Eisers hebben aangevoerd dat nu voor de oprit van de [adres 3] en [adres 4] ruimte is om 1 of 2 voertuig(en) te parkeren en deze parkeerplaats(en) door de vergunde uitweg verdwijnen. In het verweerschrift heeft het college bevestigd dat in de [straat] in de praktijk wordt geparkeerd op het trottoir of voor eigen inritten. Ingevolge artikel 24, eerste lid, aanhef en onder b, van het Reglement verkeersregels en verkeerstekens 1990 (RVV1990) is het parkeren voor een in- en uitrit officieel niet toegestaan. Volgens het college zijn de parkeerplaats(en) waar eisers op doelen formeel geen parkeerplaats(en).
Eiseres hebben nog aangevoerd dat artikel 13.3 van de planregels van het bestemmingsplan parkeren voor de oprit expliciet toestaat.
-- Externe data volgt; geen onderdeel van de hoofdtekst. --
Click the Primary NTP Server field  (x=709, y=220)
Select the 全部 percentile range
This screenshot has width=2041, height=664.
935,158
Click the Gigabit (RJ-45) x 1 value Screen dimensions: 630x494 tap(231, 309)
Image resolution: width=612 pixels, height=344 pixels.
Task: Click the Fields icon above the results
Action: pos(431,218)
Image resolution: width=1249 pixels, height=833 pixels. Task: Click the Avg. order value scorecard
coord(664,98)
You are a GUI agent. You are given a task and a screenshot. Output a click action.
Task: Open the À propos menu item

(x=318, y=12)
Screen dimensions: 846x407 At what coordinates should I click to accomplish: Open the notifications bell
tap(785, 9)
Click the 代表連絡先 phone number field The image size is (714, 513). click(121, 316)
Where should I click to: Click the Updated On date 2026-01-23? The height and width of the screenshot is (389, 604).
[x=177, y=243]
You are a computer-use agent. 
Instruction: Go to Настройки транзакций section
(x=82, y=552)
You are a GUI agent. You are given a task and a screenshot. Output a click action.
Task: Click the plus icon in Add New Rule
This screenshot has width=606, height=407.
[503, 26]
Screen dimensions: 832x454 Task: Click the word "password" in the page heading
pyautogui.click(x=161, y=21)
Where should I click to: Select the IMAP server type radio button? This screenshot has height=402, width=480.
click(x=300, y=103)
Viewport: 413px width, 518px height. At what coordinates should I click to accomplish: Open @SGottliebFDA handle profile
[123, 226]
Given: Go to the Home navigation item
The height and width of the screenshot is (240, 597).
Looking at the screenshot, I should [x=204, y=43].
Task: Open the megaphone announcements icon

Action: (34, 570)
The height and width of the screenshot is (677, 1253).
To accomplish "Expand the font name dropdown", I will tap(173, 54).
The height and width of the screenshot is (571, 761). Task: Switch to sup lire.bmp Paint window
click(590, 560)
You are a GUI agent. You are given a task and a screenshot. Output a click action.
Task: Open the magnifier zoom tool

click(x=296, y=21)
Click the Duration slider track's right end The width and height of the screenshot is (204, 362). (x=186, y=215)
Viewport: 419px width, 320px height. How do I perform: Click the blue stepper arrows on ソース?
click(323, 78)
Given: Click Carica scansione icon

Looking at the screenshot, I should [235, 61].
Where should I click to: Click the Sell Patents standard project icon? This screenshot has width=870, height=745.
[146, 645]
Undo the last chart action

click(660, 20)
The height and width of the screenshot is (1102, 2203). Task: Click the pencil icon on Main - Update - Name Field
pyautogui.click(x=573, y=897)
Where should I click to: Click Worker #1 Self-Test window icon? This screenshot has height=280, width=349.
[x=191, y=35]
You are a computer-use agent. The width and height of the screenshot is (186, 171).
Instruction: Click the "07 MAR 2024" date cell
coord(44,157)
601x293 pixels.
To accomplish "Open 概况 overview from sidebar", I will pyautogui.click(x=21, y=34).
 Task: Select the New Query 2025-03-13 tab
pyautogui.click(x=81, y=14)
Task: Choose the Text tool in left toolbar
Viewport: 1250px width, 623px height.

Naar het oordeel van de rechtbank berust dat standpunt op een onjuiste lezing en interpretatie van artikel 13.3 van de planregels. Het standpunt van eisers gaat alleen al niet op, omdat artikel 13.3 ziet op de bestemming “Tuin” terwijl de parkeerplaats(en) waar het eisers om te doen is op de [straat] liggen en de bestemming “Verkeers- Verblijfsgebied” hebben.
De rechtbank is met het college van oordeel dat de vergunde uitweg niet ten koste gaat van een (formele) openbare parkeerplaats. De beroepsgrond slaagt niet.
14. De rechtbank stelt vast dat door het maken van de uitweg het hekwerk met beplanting deels wordt verwijderd en een strook groen van 40 centimeter deels wordt verwijderd. Tussen alle partijen staat vast dat het hekwerk volgens de kadastraal vastgelegde situatie is gelegen op grond waarvan niet vergunninghouder, maar de gemeente eigenaar is. De commissie heeft in het advies overwogen dat onvoldoende is gebleken dat de begroeiing aan het hek is aan te merken als openbaar groen, nog daargelaten de vraag of sprake is van een onaanvaardbare aantasting. De rechtbank kan die redenering volgen. Daarbij is van belang dat de APV niet definieert wat onder openbaar groen wordt verstaan. De planregels van het bestemmingsplan geven op de plaats op en bij het hekwerk de bestemmingen “Wonen” of “Verkeer-Verblijfsgebied”, maar geen “Groen”. Dat in de loop der tijd feitelijk wat begroeiing op en rondom het hekwerk is gekomen, is ook naar het oordeel van de rechtbank onvoldoende om te spreken van openbaar groen. Dat betekent dat geen sprake is van strijd met artikel 2.12, tweede lid, aanhef en onder c en d, van de APV. De beroepsgrond slaagt niet.
15. De rechtbank kan eisers niet volgen in de redenering dat de [straat] door de vergunde uitweg een meer doorgaand karakter krijgt. De vergunde uitweg leidt naar de tuin van vergunninghouder en daarmee ontstaat niet een (open) verbinding naar een andere weg. Verder is niet relevant dat in artikel 17.1 van de planregels van het bestemmingsplan die zien op de bestemming “Wonen” niet expliciet is bepaald dat een uitrit is toegestaan. De mogelijkheid tot het maken van een uitweg wordt immers mogelijk gemaakt door het aanvragen van een omgevingsvergunning op grond van artikel 2.2, aanhef en onder e, van de Wabo en artikel 2:12 van de APV. De beroepsgrond slaagt niet.